→ **WHAT THE TASK ASKS**
Return every line from the one with "Image resolution: width=868 pixels, height=350" through the one with "Viewport: 868px width, 388px height.", inclusive, exactly as it appears below.

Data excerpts
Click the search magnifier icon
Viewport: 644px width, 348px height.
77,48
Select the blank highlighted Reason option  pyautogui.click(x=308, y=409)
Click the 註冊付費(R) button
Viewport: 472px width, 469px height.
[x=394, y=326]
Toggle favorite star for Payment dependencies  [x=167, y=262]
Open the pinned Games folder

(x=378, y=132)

---

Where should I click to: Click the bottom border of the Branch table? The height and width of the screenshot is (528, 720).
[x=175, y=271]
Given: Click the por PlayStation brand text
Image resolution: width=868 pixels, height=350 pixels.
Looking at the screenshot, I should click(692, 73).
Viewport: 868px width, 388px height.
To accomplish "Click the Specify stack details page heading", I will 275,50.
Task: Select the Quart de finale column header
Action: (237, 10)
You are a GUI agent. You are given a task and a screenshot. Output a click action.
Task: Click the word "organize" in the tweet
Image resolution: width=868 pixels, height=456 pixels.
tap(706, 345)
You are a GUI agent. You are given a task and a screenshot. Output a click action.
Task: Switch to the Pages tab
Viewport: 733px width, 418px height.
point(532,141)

→ **ANSWER TO THIS EXERCISE**
Image resolution: width=868 pixels, height=350 pixels.
Looking at the screenshot, I should click(692, 73).
Viewport: 868px width, 388px height.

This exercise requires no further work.